### YOUR OBJECTIVE:
Restate word for word the lines of the material below, from the line with "Video [menuitem] (636, 185)" to the line with "[gplus] (998, 2471)", both lines included, and no others.

### DATA SHOWN:
====

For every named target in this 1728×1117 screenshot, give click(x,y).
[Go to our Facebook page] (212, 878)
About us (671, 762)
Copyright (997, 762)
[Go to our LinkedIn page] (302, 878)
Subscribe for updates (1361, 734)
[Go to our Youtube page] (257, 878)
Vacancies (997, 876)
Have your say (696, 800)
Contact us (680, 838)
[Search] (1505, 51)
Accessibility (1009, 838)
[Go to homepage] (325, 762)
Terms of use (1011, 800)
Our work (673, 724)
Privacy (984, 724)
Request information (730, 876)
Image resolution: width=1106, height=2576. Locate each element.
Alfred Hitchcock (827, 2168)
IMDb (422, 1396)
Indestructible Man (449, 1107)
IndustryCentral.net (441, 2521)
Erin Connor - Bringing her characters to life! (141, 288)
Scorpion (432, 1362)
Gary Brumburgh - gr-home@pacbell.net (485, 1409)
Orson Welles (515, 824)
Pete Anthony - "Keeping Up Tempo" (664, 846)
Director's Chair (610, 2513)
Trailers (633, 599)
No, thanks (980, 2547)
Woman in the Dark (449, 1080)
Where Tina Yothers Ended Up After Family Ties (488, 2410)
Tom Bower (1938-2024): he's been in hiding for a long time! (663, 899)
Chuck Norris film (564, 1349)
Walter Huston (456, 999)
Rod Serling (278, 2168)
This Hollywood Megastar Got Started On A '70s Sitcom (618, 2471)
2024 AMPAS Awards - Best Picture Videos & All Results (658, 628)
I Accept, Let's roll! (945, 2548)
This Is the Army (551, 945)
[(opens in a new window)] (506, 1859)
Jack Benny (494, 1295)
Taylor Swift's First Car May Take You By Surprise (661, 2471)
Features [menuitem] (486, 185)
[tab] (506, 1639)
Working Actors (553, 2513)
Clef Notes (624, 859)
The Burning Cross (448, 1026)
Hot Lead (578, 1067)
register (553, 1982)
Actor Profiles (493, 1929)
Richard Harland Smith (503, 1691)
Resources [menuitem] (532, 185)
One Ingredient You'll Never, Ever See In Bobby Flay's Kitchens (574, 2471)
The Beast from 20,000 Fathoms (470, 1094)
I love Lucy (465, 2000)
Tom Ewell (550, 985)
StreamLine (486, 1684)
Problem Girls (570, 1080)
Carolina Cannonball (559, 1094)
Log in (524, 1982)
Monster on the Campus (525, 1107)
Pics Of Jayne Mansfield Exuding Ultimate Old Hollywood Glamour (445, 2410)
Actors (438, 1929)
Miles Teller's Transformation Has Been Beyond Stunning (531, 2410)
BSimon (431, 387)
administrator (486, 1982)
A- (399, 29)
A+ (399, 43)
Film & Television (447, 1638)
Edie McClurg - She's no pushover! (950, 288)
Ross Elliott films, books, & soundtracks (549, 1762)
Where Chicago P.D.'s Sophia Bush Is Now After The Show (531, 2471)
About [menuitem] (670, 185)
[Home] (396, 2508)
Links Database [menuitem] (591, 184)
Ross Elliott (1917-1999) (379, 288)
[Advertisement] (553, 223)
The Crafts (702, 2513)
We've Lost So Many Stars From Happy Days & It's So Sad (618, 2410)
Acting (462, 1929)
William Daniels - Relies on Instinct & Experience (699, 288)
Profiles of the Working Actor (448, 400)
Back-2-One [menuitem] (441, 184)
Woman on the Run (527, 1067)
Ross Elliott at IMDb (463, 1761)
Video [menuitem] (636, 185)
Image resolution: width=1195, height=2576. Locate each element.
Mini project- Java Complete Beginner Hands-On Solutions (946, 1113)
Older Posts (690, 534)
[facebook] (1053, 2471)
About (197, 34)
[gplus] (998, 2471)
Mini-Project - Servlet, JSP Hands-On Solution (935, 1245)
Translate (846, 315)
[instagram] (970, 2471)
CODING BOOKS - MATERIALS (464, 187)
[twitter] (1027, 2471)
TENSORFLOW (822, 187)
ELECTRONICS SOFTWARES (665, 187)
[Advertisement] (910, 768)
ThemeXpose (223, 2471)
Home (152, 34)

====

### OUTPUT OF THE EXERCISE:
Video [menuitem] (636, 185)
Image resolution: width=1195, height=2576. Locate each element.
Mini project- Java Complete Beginner Hands-On Solutions (946, 1113)
Older Posts (690, 534)
[facebook] (1053, 2471)
About (197, 34)
[gplus] (998, 2471)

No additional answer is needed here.